- _WORK TO COMPLETE_
Give as output the line that contains "Click the red BM", followed by every remaining line of the entries, unchanged and with nothing added.

- _DATA EXCERPTS_
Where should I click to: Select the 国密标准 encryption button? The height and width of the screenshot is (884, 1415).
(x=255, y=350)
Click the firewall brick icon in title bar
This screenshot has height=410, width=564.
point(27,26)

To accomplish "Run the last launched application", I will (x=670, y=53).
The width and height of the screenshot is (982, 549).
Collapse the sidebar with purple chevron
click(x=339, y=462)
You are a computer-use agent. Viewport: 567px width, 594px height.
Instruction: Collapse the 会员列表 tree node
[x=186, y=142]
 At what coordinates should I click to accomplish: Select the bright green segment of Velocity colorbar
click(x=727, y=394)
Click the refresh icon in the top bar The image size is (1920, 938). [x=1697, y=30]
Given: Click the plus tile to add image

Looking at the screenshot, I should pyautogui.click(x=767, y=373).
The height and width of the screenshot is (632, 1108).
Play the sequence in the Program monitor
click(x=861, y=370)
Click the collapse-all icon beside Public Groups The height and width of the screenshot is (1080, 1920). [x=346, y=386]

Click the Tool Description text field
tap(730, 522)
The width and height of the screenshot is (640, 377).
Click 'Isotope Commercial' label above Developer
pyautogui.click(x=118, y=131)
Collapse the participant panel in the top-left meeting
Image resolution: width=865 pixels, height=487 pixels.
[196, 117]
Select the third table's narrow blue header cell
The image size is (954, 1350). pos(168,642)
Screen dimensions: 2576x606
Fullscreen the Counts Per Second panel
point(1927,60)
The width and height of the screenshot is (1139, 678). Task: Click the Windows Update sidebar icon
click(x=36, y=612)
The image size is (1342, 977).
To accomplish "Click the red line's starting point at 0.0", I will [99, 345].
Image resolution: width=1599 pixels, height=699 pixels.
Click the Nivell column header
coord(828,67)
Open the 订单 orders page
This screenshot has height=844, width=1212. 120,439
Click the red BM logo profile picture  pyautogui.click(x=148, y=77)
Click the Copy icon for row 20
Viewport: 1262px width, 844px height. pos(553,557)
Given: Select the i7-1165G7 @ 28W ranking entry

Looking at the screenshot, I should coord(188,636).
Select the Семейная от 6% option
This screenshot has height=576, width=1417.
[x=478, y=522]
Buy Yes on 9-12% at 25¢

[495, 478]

- _ANSWER TO THIS TASK_
Click the red BM logo profile picture  pyautogui.click(x=148, y=77)
Click the Copy icon for row 20
Viewport: 1262px width, 844px height. pos(553,557)
Given: Select the i7-1165G7 @ 28W ranking entry

Looking at the screenshot, I should coord(188,636).
Select the Семейная от 6% option
This screenshot has height=576, width=1417.
[x=478, y=522]
Buy Yes on 9-12% at 25¢

[495, 478]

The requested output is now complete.